Hemorrhage is another major complication after TBB. Although the majority of hemorrhages spontaneously resolved or required local vasoconstrictor therapy only [15,24], severe hemorrhage after TBB has been reported to occur on rare occasions (0.73-2.8%) [18,19,21]. In the present study, there was no case of significant hemorrhage which required us to terminate the procedure prematurely. Wedging the guide sheath in the target bronchus may have helped stop the bleeding during TBB, in addition to the advantage of sufficient specimen procurement.
The risk for pulmonary infection was 0.5% in the present study. Fever after bronchoscopy is common, but a chest X-ray was rarely indicated [15,25]. Although the presence of cavitation or bulla may have influenced postprocedural infections, an additional explanation could be contamination from repeated insertion of sampling devices through the guide sheath. Further studies are necessary to evaluate the possibility of increased risk for infection by using a guide sheath.

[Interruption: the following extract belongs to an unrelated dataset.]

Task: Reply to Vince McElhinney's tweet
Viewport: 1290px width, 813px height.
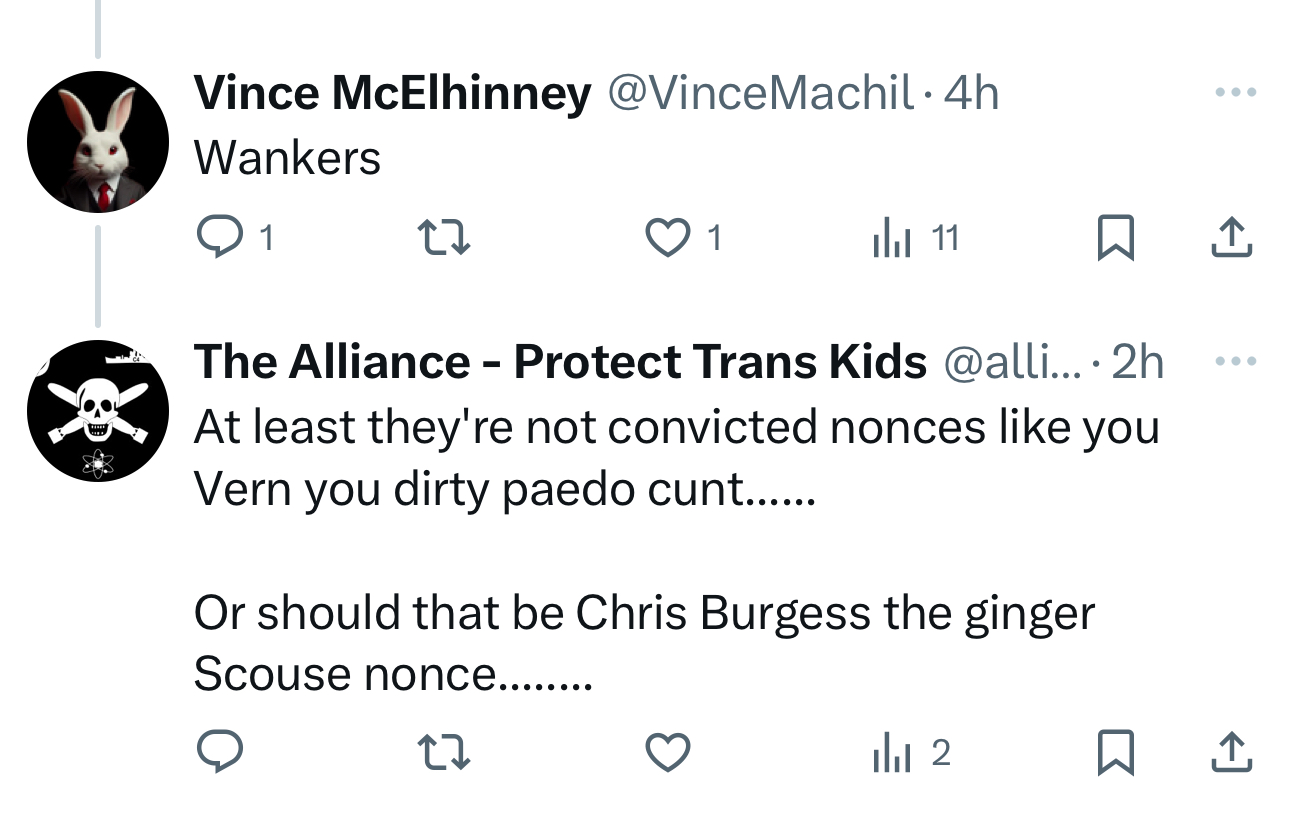Action: 214,238
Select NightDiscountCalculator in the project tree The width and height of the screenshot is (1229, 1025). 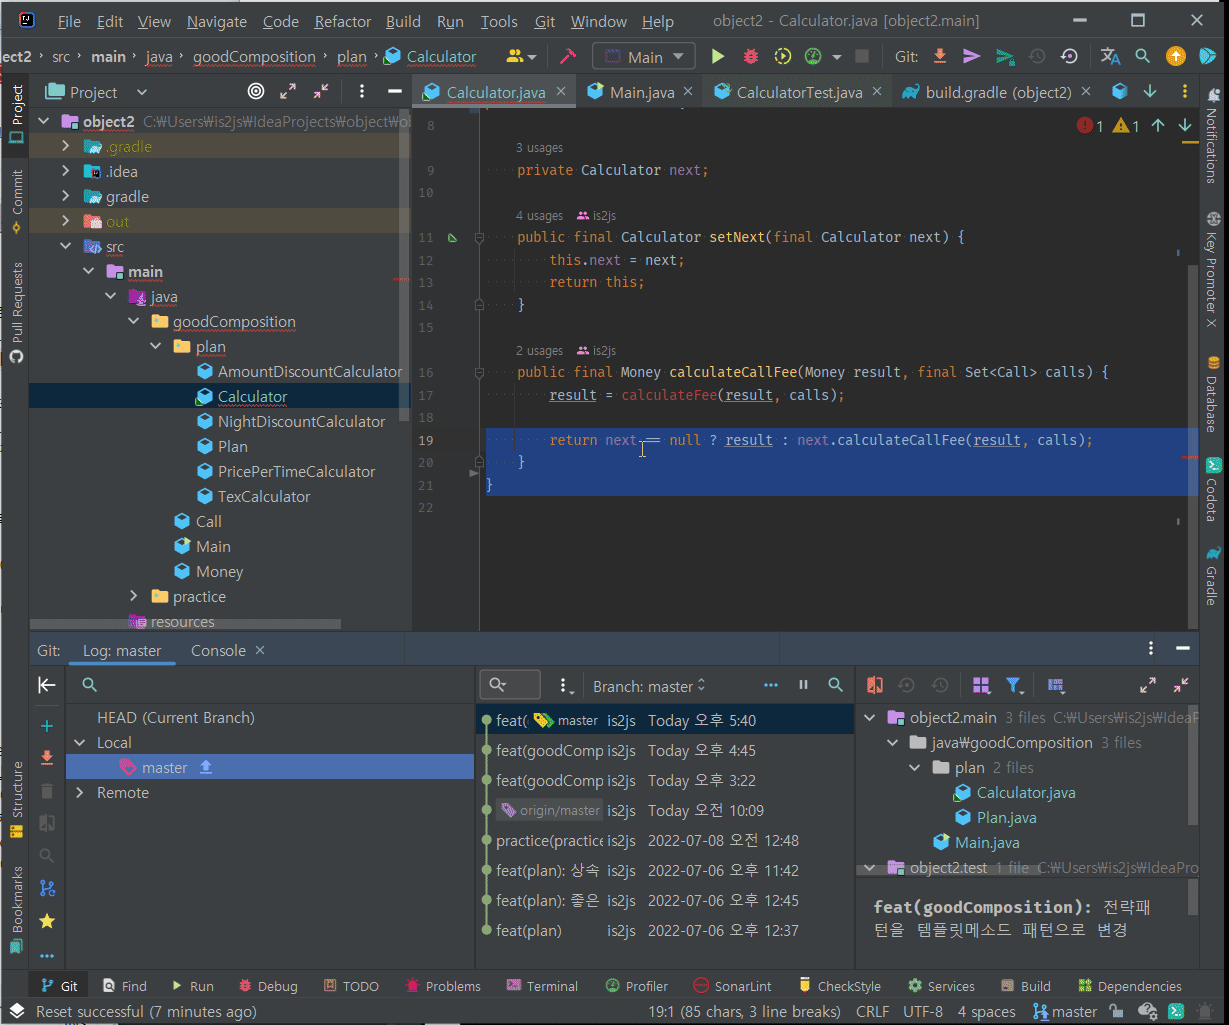(301, 422)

The Japanese nationwide survey [22] reported that 47.2% of all facilities experienced breakage of the bronchoscope and/or devices during the study period; therefore, all devices should be carefully handled especially when performing new methods like EBUS-GS. In the present study, we found that the R-EBUS probe could be broken on rare occasions and that small R-EBUS probes were more fragile than large R-EBUS probes. To minimize the cost, proper handling and gentle insertion of the R-EBUS probe and guide sheath during EBUS, localization and sampling of the PPLs are recommended. Further, it is important to keep the long axis of the bronchoscope and the long axis of the guide sheath always aligned to prevent kinks and breakage. Nevertheless, in the instances that the R-EBUS probes were broken, there was no adverse reaction to the patient.
The diagnostic yield in the present study was similar to those reported in previous studies [6,7,26]. The target lesions were close to the costal pleura (median distance: 6 mm), and 138 ‘invisible' lesions (14.3%) were also included in the present study. These situations may have contributed to the diagnostic success; therefore, careful case selection is warranted.
This study has several limitations. First, it was a retrospective analysis in a single institute. Second, the procedures were not performed by the same bronchoscopist. Further multicenter prospective studies would be ideal.
In conclusion, EBUS-GS is a tolerable procedure for PPL sampling and the devices are durable.
Acknowledgment
This work was supported by The National Cancer Center Research and Development Fund (25-A-12).
Financial Disclosure and Conflicts of Interest
The authors have no conflicts of interest to disclose.